**Your goal**
What is needed is an exact reproduction of the lines from the one that contains "You are a GUI" through the end of the data, both included and nothing else, with pictures omitted.

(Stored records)
····················

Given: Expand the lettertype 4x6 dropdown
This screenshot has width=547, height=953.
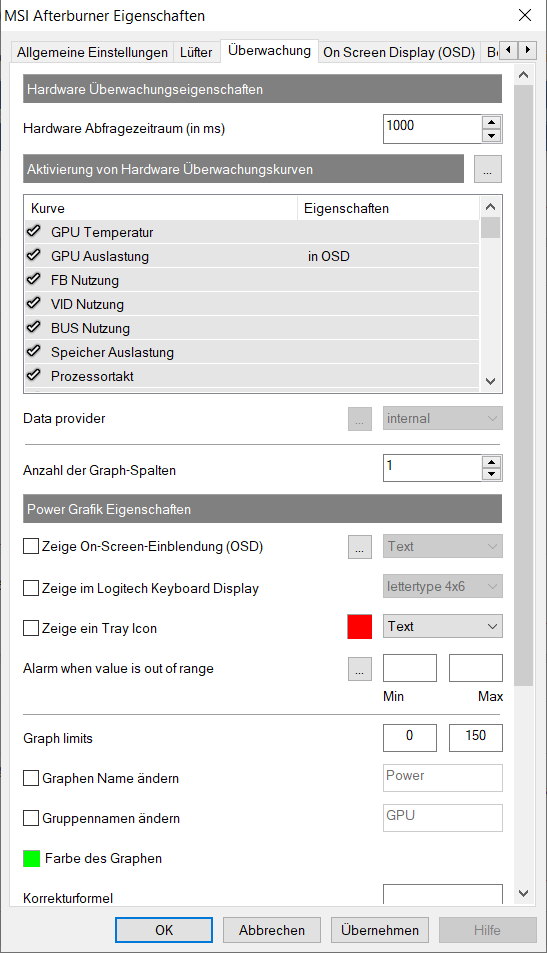Looking at the screenshot, I should coord(442,587).

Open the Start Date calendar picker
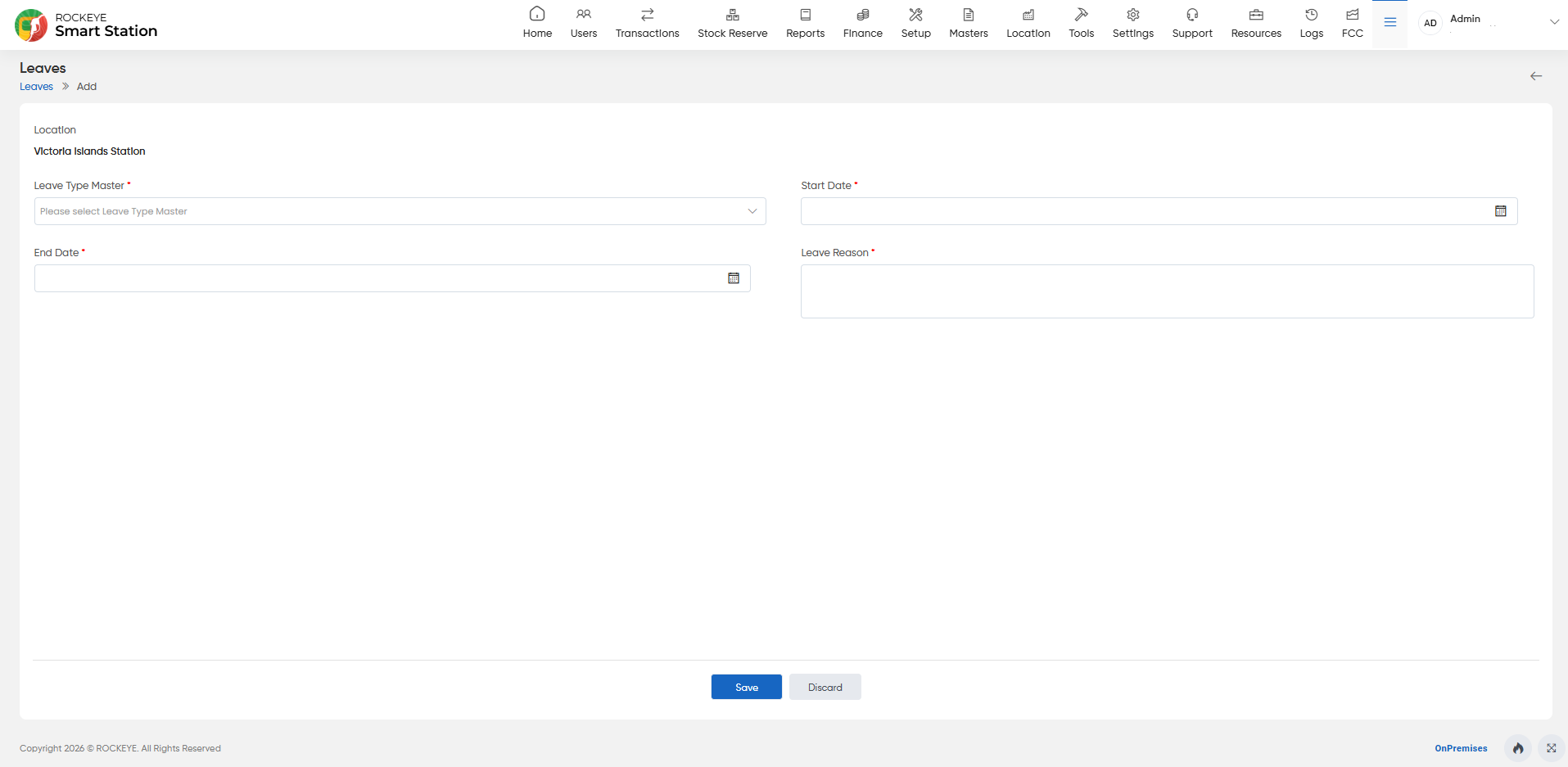click(1500, 211)
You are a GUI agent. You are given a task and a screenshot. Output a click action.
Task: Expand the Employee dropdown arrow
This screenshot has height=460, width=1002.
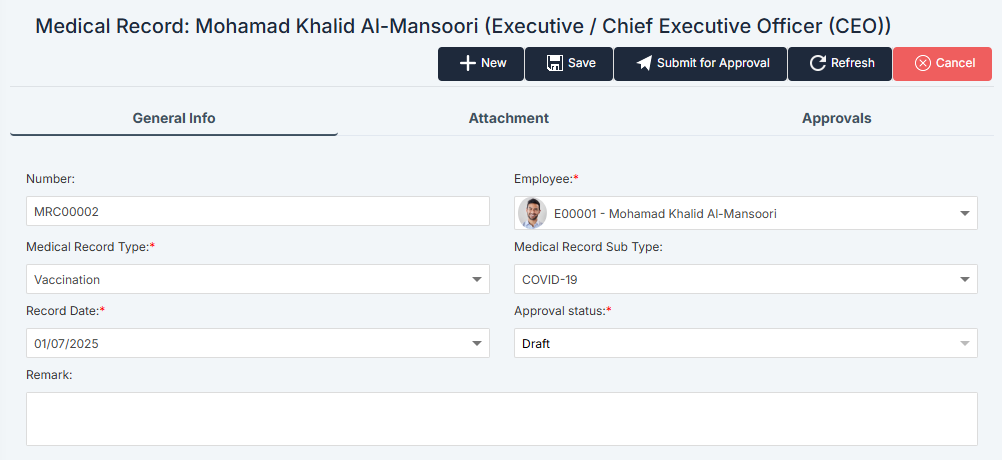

····················

**Exercise answer**
You are a GUI agent. You are given a task and a screenshot. Output a click action.
Task: Expand the Employee dropdown arrow
This screenshot has height=460, width=1002.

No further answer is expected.